La sua cosa favorita


「あ、恭弥兄!」


 道を歩いていれば、向こうから自分を呼ぶ声が聞こえた。
 一応立ち止まって声の方向を見る。だが見なくともそれが誰かなどヒバリには分かっていた。

「…誰が君に名前を呼ぶことを許したの?」
「アハハ、ごめんなさいヒバリ兄。この通りだから、許して?」
 向こうから歩いてきた影はヒバリがそう恫喝すればすぐに両手を合わせて謝った。3つほど下の、甘い顔立ちの美青年。だが口調は相変わらずだ。

「…別にいいけど」
「うわあ! ありがとう、ヒバリ兄!」
 この感情の浮き沈みが激しいのも相変わらずだ。そろそろ子どもではないというのに、一体いつになったら落ち着くというのか。

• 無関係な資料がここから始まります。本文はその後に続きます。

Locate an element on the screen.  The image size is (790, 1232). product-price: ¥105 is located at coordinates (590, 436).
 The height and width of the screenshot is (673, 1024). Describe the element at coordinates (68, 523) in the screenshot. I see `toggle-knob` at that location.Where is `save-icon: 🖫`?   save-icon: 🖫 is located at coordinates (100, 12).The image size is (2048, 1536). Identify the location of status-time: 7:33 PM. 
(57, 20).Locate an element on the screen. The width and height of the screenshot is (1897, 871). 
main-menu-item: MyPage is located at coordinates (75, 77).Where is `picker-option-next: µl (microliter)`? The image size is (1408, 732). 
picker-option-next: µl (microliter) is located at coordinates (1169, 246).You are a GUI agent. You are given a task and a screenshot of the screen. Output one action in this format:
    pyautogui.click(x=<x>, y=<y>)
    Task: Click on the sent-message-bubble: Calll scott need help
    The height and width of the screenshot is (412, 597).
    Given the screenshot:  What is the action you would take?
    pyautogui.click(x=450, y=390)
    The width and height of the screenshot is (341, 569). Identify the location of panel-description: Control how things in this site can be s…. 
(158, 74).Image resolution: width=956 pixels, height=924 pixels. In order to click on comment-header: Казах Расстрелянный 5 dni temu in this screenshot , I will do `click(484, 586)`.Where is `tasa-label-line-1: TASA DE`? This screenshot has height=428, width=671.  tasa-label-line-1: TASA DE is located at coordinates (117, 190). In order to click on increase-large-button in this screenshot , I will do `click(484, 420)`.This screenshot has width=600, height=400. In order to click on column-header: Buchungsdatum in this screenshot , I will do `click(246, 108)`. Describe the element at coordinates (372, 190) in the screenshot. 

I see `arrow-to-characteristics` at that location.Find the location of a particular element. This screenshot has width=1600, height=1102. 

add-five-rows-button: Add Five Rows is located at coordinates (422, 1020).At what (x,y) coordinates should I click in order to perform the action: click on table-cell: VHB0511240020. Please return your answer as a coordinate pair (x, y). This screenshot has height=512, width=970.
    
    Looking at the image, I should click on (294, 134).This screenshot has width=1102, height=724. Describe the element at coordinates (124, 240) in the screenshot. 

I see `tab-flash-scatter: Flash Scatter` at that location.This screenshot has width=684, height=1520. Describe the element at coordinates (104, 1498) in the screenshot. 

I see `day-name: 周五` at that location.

「…それでどうしたの? 滅多に人前に顔を出さない君が、珍しいね。――――フゥ太」
 ヒバリが名前を呼んでやれば、フゥ太は嬉しそうに頷いて懐から巨大な本を取り出した。

「うん! 今日はヒバリ兄のランキングの書き換えに来たんだよ! それで、おめでとうヒバリ兄! 正確性、信頼性の高い情報屋ランキングでトップだよ!」
 パラパラとページをめくって確認する。確かにその欄でヒバリは一番上に書かれていた。

「…それは、君も抜いたってこと?」
「僕が扱う情報とヒバリ兄が扱う情報は種類がまるっきり違うからね。それに、僕の名前は最初からこのランキングブックに載らないように出来てるんだ。観測者がランキングブックに載ってたら洒落にならないよ」
「ふうん、そう」
 確かに適当にランキングブックをめくるが、どこであろうとフゥ太の名前はなかった。

「あ、でもねヒバリ兄! ヒバリ兄は敵に回したら怖いマフィア1位もとってるよ! 凄いね!」
「当然でしょ」
 むしろ自分より恐ろしいマフィアがいたらそいつには殴り込みにいかなければならない。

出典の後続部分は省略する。